-------- Fragmento citado --------

Las esperanzas que las pobres familias habían alimentado constantemente de ser libertadas por los brasileros, ya decayeron a la altura en que se encontraban y la decepción se aumentaba a medida que iban internándose, cada día más, en los confines de la república, en aquellos desiertos en que jamás ser humano civilizado había penetrado y en que ni siquiera muchos animales podían vivir, por falta de alimentación que la naturaleza, siempre sabia y pródiga, facilita a todos los seres de la creación. Vivían bajo un sol abrazador y unas lluvias tropicales que caían, copiosas y torrencialmente; que, las veces que se producían, mataban, por lo menos, tres de ellas -generalmente ancianas, enfermas o criaturas. Los rocíos eran tan abundantes y perennes en muchos lugares, que mojaban tanto como una lluvia. Subiendo y bajando cordilleras abruptas altísimas; durmiendo a la intemperie, llenas de sobresaltos; lanceadas por cualquier pretexto, apaleadas, insultadas y apostrofadas diariamente por todos los soldados que las custodiaban; amenazadas a cada paso de ser lanceadas y haciéndoseles pasar por toda clase de bajezas y humillaciones; recibiendo diariamente noticias mortificantes de lanceamientos, martirios y muertes de hambre, etc., de los malditos soldados que las vigilaban, quienes para esto y mucho más, recibían órdenes de sus superiores (...).

-------- Conjunto de entradas --------

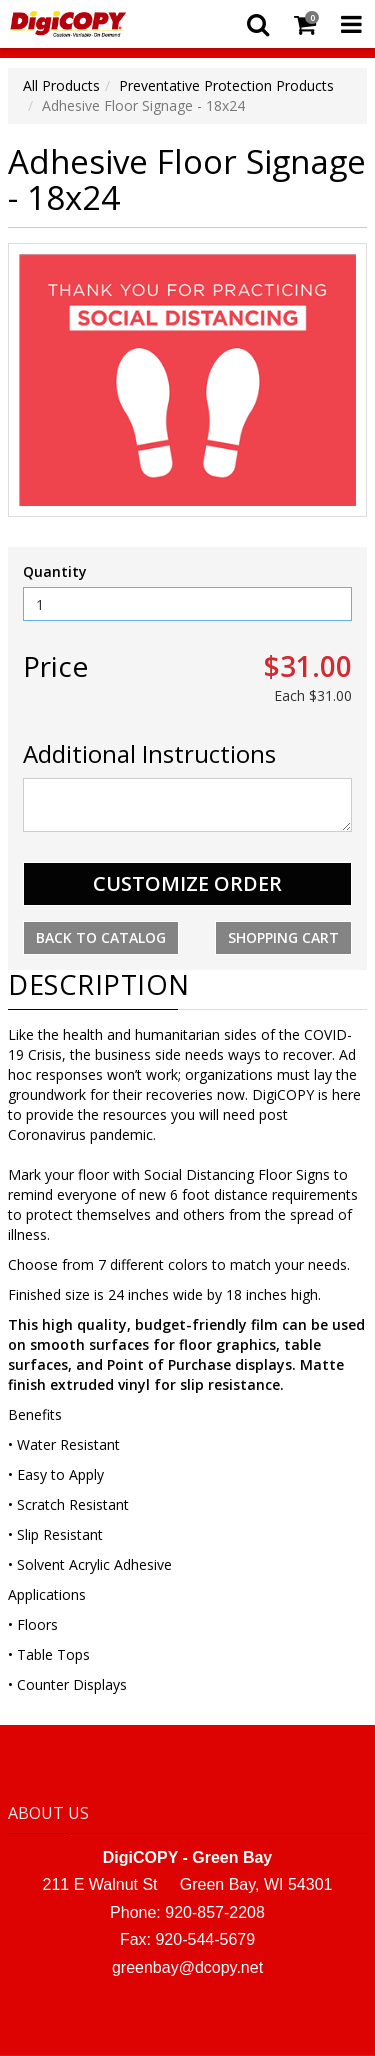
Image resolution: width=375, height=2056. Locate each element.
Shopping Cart (283, 937)
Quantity (55, 571)
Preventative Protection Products (226, 85)
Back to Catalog (101, 937)
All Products (61, 85)
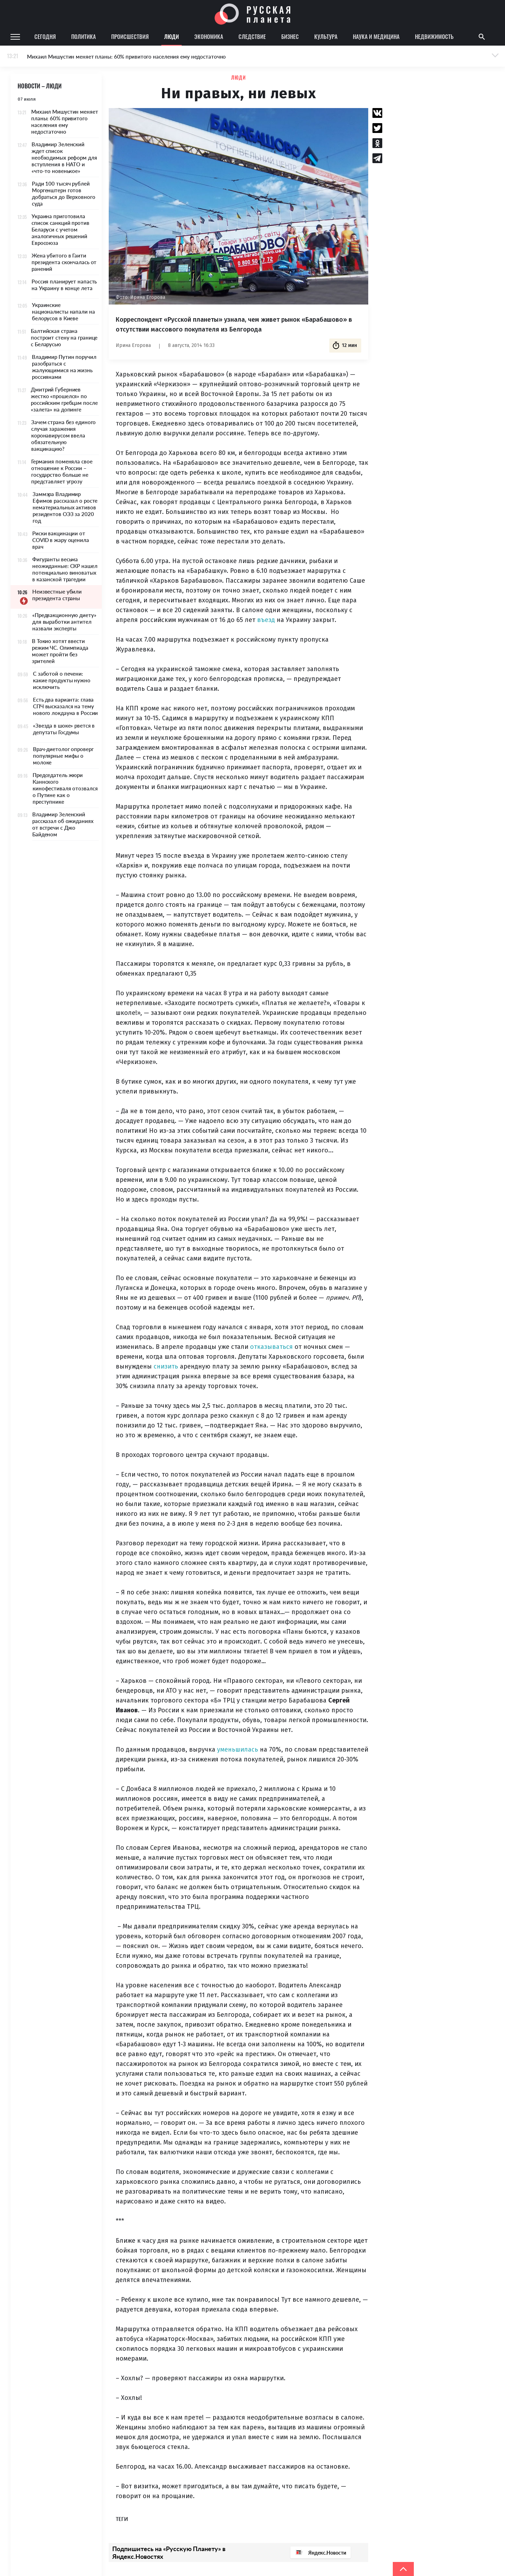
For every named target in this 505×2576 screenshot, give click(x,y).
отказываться (271, 1347)
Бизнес (290, 36)
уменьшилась (237, 1749)
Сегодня (45, 36)
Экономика (208, 36)
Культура (325, 36)
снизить (166, 1366)
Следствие (252, 36)
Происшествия (130, 36)
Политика (83, 36)
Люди (171, 36)
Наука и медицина (376, 36)
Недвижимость (434, 36)
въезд (266, 620)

--------

**Problema breve A**
Enumera las clases de personas que, según el fragmento citado, morían generalmente cuando se producían las lluvias.
**Problema breve B**
De acuerdo con el fragmento citado, ¿de quiénes esperaban las familias ser libertadas?

**Respuesta correcta A**
Ancianas, enfermas y criaturas.

**Respuesta correcta B**
De los brasileros.